A complete catalog is essential when using an IDP to measure the maturity of the software that teams are producing. Applying scorecards to software in the catalog of the IDP can be a great way to determine the security posture of each production service. But scorecards can only apply to software which is actually in the catalog.

The software catalog is also the fundamental unit of navigation in the IDP. The lack of a software catalog is the reason that wikis like Confluence or Notion cannot solve the discoverability problem that IDPs solve. In a wiki, content is organized into pages, which are intentionally unstructured and flexible. In an IDP, content is organized by Component (think “piece of software”) and is structured so that the same information is available for each Component.

How to measure catalog completeness

Having a complete catalog doesn’t necessarily mean that every piece of software is in the catalog. Most organizations have their share of abandoned code. It may have been created during hackathons or for brief experiments that never saw production usage. Having all of this stuff in the catalog can create clutter and noise.
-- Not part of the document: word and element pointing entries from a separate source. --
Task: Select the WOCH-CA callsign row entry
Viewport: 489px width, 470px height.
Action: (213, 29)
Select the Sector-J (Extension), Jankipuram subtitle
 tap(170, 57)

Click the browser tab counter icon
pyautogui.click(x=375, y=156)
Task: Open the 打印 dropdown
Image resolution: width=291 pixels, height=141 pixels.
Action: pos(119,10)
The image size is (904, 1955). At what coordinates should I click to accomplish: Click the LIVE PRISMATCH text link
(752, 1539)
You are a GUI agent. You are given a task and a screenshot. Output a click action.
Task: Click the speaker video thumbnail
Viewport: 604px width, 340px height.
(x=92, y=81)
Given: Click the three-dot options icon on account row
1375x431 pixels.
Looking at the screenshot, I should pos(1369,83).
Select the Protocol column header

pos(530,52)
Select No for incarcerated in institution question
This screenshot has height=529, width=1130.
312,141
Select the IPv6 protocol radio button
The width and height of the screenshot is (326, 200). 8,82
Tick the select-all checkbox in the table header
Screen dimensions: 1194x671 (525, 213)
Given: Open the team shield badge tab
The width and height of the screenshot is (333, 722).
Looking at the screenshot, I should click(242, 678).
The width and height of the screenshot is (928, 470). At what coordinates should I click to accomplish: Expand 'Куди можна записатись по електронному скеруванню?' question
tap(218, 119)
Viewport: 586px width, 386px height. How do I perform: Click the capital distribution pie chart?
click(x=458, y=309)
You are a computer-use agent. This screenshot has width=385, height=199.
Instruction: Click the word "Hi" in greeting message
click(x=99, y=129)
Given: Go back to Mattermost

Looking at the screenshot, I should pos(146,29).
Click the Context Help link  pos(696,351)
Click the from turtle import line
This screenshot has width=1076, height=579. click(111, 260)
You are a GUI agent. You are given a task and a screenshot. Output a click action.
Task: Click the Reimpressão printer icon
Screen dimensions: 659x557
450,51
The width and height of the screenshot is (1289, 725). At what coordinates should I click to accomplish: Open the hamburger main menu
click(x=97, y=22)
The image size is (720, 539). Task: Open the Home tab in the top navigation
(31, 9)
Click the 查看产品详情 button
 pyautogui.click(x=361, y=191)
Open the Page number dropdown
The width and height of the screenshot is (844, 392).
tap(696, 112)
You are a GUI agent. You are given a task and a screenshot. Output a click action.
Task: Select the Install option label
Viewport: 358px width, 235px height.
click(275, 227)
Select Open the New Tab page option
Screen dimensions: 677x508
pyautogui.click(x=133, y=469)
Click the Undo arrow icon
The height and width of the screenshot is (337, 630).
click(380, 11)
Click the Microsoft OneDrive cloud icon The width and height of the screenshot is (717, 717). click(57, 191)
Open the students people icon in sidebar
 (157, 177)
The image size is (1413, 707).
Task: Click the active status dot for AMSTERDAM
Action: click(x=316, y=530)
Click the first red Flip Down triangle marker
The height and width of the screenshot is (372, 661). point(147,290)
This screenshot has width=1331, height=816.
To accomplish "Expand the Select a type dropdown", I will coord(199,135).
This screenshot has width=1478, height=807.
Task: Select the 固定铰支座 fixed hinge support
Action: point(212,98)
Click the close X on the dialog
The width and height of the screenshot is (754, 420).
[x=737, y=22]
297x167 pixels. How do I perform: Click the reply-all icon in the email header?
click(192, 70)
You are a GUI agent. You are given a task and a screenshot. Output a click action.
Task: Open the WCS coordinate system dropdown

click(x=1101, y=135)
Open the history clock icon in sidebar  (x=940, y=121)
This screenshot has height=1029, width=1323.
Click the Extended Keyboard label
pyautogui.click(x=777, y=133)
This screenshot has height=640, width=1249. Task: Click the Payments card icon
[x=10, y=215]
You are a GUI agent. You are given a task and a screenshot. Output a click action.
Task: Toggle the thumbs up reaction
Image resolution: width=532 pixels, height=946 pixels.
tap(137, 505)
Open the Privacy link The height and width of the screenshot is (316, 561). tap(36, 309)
There may also be parts of the organization for whom it doesn’t make sense to be in the catalog. We work with companies which have large hardware divisions who write code for embedded devices. They don’t necessarily follow the DevOps lifecycle and thus are sometimes intentionally omitted.

Production software is the most important stuff to have in the catalog. It’s the software that most engineers work with most of the time. Production software will have the most frequently referenced APIs and docs and it’s much more important to have an understanding of the maturity of the software that runs in production environments, since it has the most attack vectors.

For this reason, we frequently see customers create a list of software which is deployed to production by referencing ArgoCD or some other deployment tool. They then compare this against software in the catalog, frequently by accessing the Roadie APIs or by using our CSV export functions.

The next best bet is to compare number of pieces of software (aka. Components) in the catalog against the number of active, unarchived repositories in your source code solution. This will never give you a perfect answer, because “pieces of software” don’t necessarily map perfectly one-to-one to repositories (monorepos etc), but it’s a good start.

How Roadie Helps

At Roadie we give every customer a chart which shows the percentage of their active (non-archived and received a commit in the past 12 months) repositories against the number of Components in the catalog.

Catalog completeness formula

Roadie customers can achieve high catalog completeness

Achieving a high level of catalog completeness is definitely possible.

The majority of established Roadie customers are happy with their level of catalog completeness and we have many customers who have a catalog completeness level (measured as a percentage of active repositories which are registered in the catalog) which is above 80%.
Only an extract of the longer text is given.